Текст страницы >>

....

Сюжет довольно своеобразен и старательно разработан, причем умело использованы некоторые эффекты детективного романа: преступление, неизвестность, кто виновник, неправильные предположения и погоня за ложным убийцей. Подробно описывается клиника для душевнобольных в теперешнем «Ленинграде». Один из пациентов, полуинтеллигентный солдат Галкин, потерявший на войне ногу и лишившийся рассудка, рассказывает о своей любви, перешедшей в ненависть, к некой молодой даме. На следующий день он убегает из клиники, его видят входящим к этой даме, потом обнаруживают ее труп. Галкина пытаются задержать на станции Любань, но он куда-то исчезает, и никакие поиски и облавы не приводят к цели. «Угрозыск» не сомневается в его вине, но странный одноногий преступник неуловим. Оказывается, он попал в заброшенную, по общему мнению, пустую дачу, где, однако, живут маленькие беспризорные. В это время у Галкина начинается просветление, и он сам отдается в руки милиции и приносит повинную. Но случай обнаруживает истинного убийцу, как водится в советской книге, спекулянта и провокатора. Его арестовывают, а Галкин, не выдержавший потрясений, кончает с собой. В романе еще множество персонажей, между которыми, как иногда у Диккенса, открываются самые неожиданные связи и отношения, и судьба которых находит композиционно-надуманное, искусственное и ненужное завершение в эпилоге.
Леонид Борисов приятно удивляет редким для советского писателя качеством: некоторой долей гуманности. Он жалеет своих героев, хвалит добрых и за добро, любит разные благородные рассуждения и готов проявить «великодушие» даже к эмиграции. В своем желании всё примирить, он додумывается до слова: «Петер-лен-град». Гуманная основа сказывается не только в известной терпимости, столь редкой сейчас в России, но и в теплоте тона, притом лишенной слащавости. Благодаря этому быт, наперед заданный, у стольких русских писателей общий и одинаковый, оживает, теряет свои «бытовые» мертвые черты. Особенно тепло и живо, просто по-человечески, изображены малыши-беспризорные, о которых так много теперь пишется сентиментального или неимоверно-грубого.

....

Исходные данные >>
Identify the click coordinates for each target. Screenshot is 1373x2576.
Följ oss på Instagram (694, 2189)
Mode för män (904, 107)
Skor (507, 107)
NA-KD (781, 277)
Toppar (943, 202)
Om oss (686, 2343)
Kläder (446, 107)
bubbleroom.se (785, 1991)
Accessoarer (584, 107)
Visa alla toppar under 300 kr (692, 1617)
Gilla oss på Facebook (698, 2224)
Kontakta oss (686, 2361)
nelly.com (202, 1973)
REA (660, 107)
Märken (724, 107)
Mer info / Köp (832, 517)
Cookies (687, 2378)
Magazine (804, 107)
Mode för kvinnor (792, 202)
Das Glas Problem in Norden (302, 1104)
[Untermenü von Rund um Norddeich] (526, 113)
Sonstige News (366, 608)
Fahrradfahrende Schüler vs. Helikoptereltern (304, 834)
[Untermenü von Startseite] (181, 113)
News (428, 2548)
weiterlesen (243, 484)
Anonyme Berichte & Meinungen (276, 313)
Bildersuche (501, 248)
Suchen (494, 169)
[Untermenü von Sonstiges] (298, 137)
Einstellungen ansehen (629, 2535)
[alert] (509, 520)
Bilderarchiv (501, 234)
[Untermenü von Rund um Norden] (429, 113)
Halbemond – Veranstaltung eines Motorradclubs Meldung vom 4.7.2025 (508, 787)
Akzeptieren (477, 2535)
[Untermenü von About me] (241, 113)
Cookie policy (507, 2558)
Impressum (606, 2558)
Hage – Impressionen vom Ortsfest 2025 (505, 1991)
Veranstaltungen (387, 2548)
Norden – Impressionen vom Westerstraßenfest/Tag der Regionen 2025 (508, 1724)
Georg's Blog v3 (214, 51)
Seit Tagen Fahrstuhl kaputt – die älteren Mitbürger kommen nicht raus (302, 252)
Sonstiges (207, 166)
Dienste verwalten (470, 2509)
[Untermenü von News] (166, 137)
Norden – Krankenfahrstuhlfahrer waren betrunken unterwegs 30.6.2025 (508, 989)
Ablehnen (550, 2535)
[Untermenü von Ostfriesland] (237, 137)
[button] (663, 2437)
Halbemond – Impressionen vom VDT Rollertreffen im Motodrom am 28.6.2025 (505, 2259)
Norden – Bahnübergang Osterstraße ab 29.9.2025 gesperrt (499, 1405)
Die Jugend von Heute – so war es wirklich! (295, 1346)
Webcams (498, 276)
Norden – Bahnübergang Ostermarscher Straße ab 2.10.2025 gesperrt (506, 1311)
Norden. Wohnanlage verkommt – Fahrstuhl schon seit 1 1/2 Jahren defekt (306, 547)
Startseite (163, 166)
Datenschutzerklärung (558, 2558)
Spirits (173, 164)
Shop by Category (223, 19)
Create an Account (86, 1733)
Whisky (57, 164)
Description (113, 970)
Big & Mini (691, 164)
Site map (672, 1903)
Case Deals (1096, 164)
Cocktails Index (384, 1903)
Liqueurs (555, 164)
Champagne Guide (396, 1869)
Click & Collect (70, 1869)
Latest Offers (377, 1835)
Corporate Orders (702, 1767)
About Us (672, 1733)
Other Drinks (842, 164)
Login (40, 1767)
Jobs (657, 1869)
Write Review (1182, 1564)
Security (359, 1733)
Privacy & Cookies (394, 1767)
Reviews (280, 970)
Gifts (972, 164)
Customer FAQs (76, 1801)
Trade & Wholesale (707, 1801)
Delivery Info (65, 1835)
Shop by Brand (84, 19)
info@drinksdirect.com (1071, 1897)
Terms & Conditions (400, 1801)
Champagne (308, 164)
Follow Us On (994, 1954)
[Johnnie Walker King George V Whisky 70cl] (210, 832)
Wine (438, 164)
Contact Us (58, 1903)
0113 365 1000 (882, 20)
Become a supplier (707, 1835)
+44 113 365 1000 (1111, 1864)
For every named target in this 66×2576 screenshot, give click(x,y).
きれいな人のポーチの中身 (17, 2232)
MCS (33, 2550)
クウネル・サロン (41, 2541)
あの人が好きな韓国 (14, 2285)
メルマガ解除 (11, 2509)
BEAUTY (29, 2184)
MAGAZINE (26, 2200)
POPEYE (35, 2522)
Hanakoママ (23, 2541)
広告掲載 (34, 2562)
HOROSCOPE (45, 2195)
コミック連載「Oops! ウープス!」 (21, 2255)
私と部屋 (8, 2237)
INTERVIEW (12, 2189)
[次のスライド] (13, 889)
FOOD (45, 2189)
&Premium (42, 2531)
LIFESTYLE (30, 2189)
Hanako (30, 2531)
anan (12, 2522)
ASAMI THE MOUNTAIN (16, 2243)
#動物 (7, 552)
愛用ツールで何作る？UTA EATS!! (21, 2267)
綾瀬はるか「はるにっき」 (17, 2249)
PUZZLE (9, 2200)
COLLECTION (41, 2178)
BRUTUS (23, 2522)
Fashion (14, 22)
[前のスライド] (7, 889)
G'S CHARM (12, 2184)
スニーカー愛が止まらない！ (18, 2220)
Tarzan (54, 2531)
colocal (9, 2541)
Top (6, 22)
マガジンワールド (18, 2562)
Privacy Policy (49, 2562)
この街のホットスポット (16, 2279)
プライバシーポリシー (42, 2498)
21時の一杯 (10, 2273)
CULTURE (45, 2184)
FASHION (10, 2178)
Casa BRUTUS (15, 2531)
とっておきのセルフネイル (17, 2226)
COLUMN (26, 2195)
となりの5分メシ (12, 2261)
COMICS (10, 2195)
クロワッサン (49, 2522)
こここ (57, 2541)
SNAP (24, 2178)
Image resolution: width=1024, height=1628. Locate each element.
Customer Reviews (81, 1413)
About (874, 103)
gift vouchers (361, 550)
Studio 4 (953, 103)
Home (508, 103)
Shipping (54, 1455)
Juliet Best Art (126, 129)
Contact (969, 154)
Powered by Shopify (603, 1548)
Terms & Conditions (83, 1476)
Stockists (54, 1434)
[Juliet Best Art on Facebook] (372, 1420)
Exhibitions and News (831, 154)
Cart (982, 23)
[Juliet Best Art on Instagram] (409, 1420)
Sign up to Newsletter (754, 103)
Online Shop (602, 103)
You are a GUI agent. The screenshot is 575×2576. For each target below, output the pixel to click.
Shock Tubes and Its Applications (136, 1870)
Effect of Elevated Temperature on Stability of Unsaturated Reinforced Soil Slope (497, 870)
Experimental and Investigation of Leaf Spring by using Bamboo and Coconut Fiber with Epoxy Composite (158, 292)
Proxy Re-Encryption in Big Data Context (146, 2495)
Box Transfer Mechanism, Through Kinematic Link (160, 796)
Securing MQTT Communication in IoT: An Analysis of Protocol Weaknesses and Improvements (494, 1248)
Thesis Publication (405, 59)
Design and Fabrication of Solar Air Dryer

....

Рабочее задание 1 >> Воспроизведите отрывок из текста о романе Леонида Борисова от слов «Леонид Борисов приятно» до слов «сентиментального или неимоверно-грубого.» включительно.
Рабочее задание 2 >> Переведите на английский язык предложение из текста о романе Леонида Борисова: «Леонид Борисов приятно удивляет редким для советского писателя качеством: некоторой долей гуманности».

Результат 1 >>
Леонид Борисов приятно удивляет редким для советского писателя качеством: некоторой долей гуманности. Он жалеет своих героев, хвалит добрых и за добро, любит разные благородные рассуждения и готов проявить «великодушие» даже к эмиграции. В своем желании всё примирить, он додумывается до слова: «Петер-лен-град». Гуманная основа сказывается не только в известной терпимости, столь редкой сейчас в России, но и в теплоте тона, притом лишенной слащавости. Благодаря этому быт, наперед заданный, у стольких русских писателей общий и одинаковый, оживает, теряет свои «бытовые» мертвые черты. Особенно тепло и живо, просто по-человечески, изображены малыши-беспризорные, о которых так много теперь пишется сентиментального или неимоверно-грубого.

Результат 2 >> Leonid Borisov pleasantly surprises with a quality rare for a Soviet writer: a certain measure of humaneness.